═══ Information given ═══

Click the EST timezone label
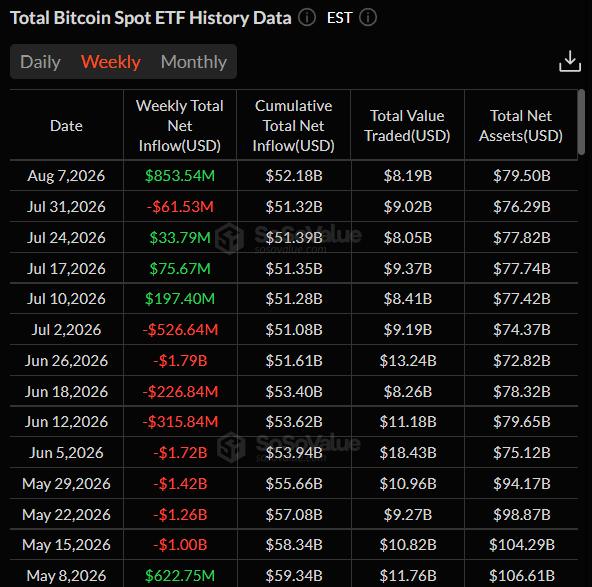 (339, 18)
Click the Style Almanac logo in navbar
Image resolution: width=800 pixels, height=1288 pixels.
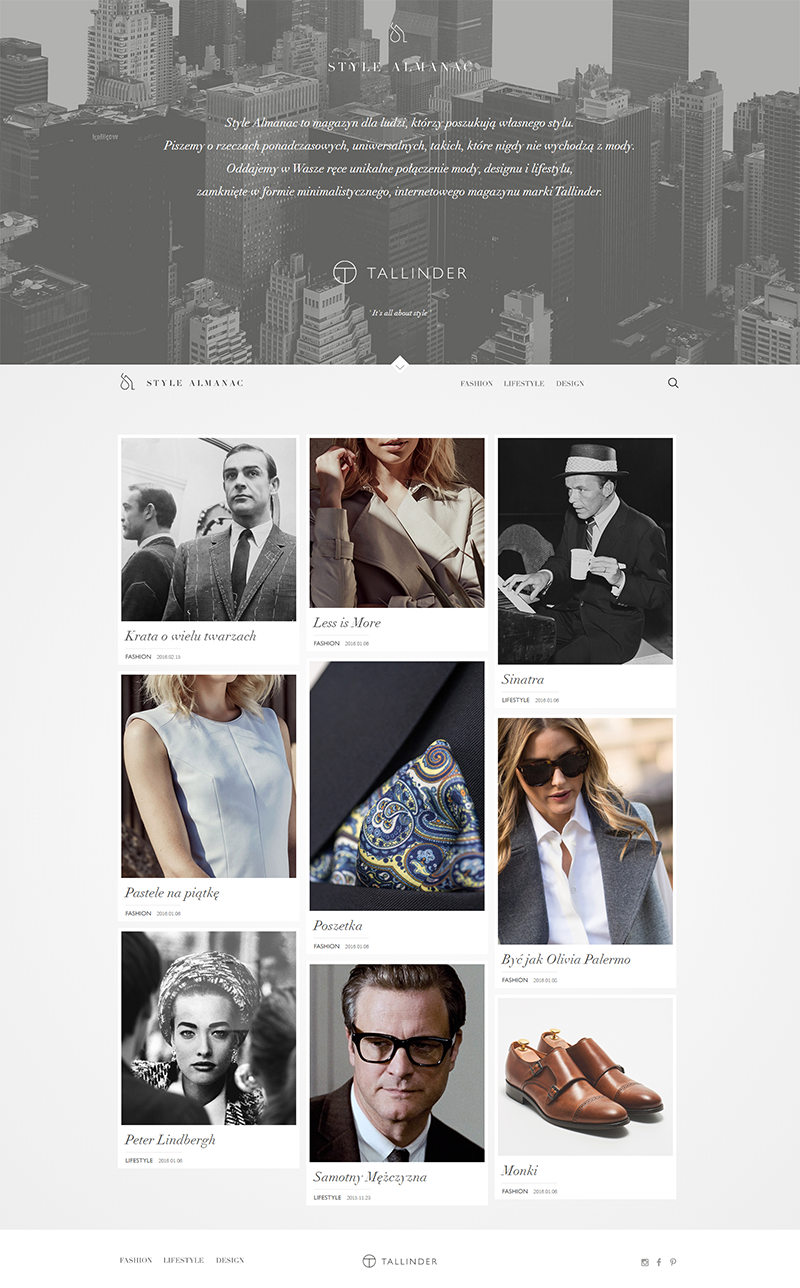(182, 383)
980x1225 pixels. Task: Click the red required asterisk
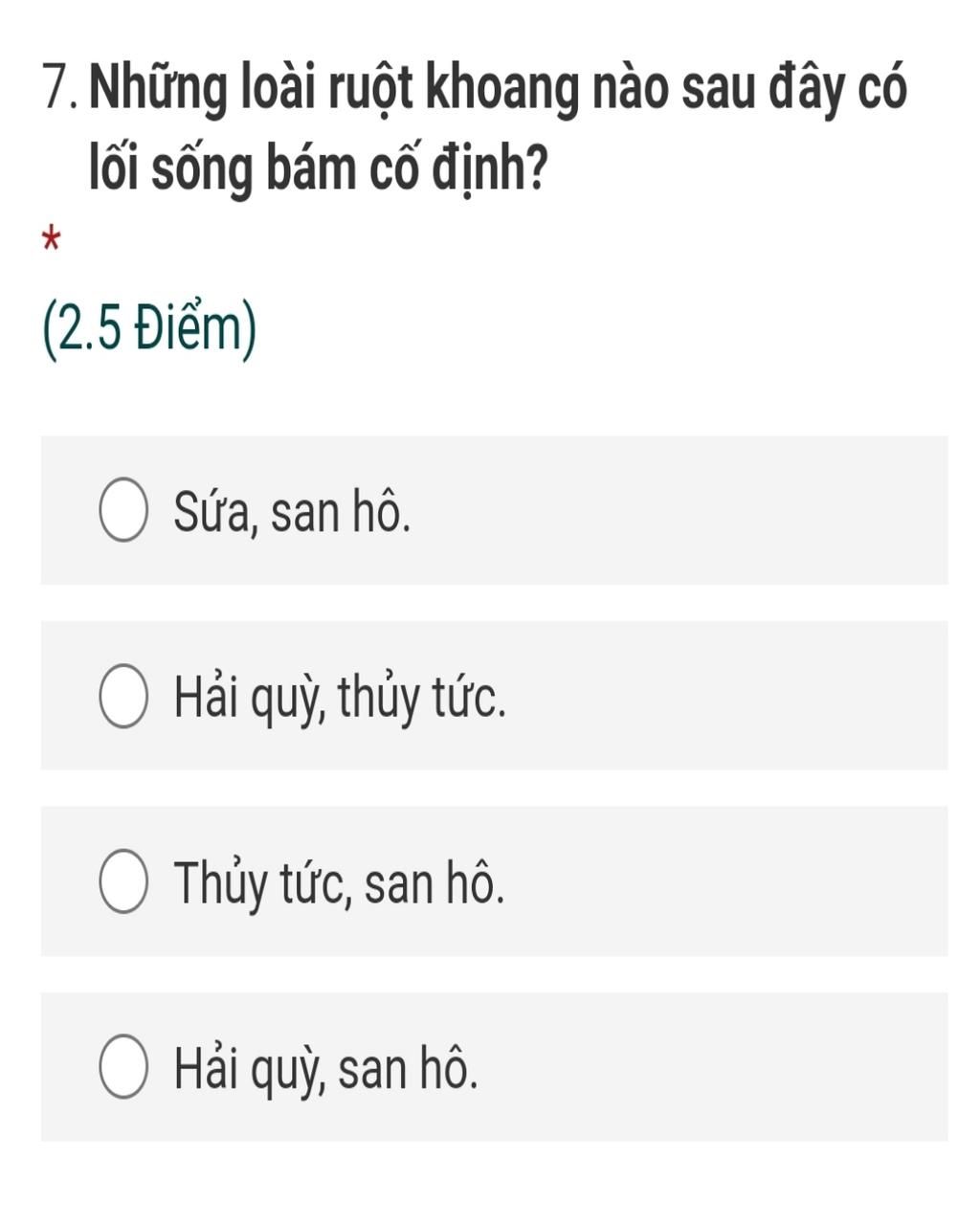coord(52,238)
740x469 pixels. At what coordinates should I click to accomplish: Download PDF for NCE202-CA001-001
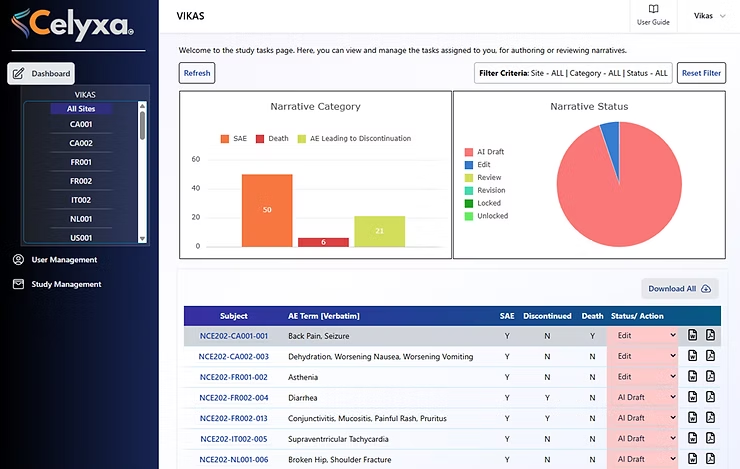click(x=711, y=335)
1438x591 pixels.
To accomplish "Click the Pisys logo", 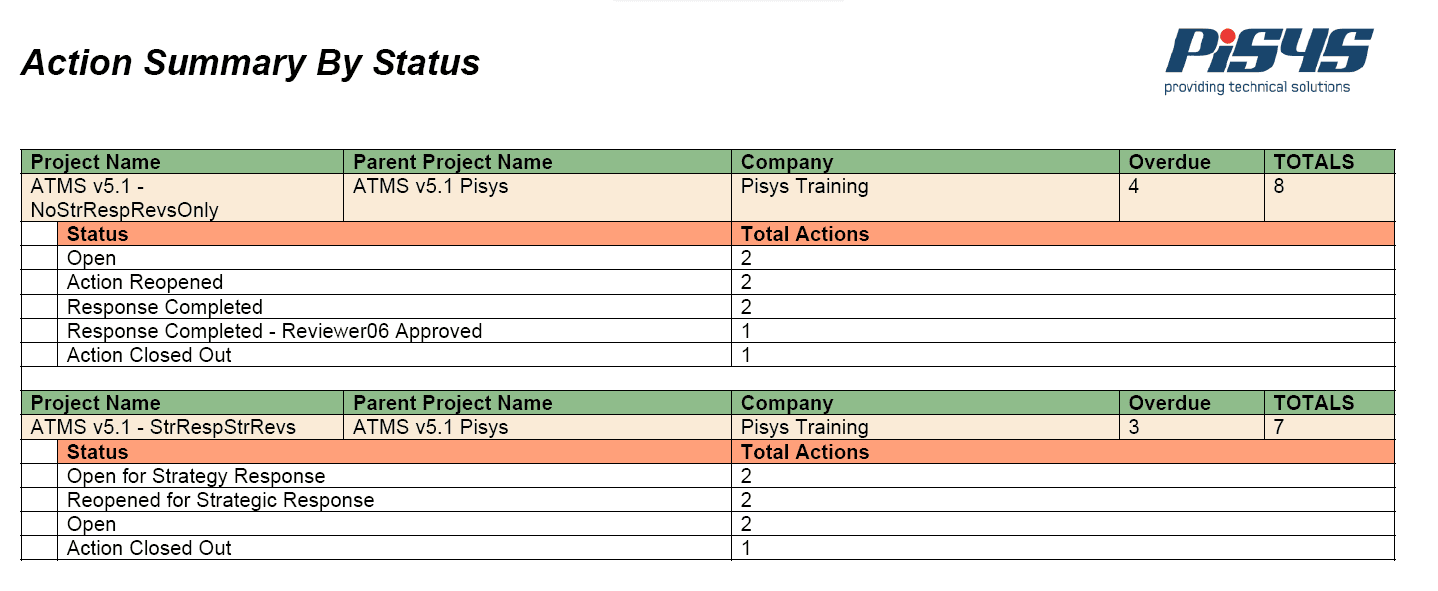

═══

* Work task
The line that contains "980x1225 pixels. Task: Click" opens the part to copy, and the last line of the records closes it; set down those lines exactly, pictures excluded.

* Answer space
980x1225 pixels. Task: Click the red required asterisk
coord(52,238)
740x469 pixels. At what coordinates should I click to accomplish: Download PDF for NCE202-CA001-001
click(x=711, y=335)
1438x591 pixels.
To accomplish "Click the Pisys logo", 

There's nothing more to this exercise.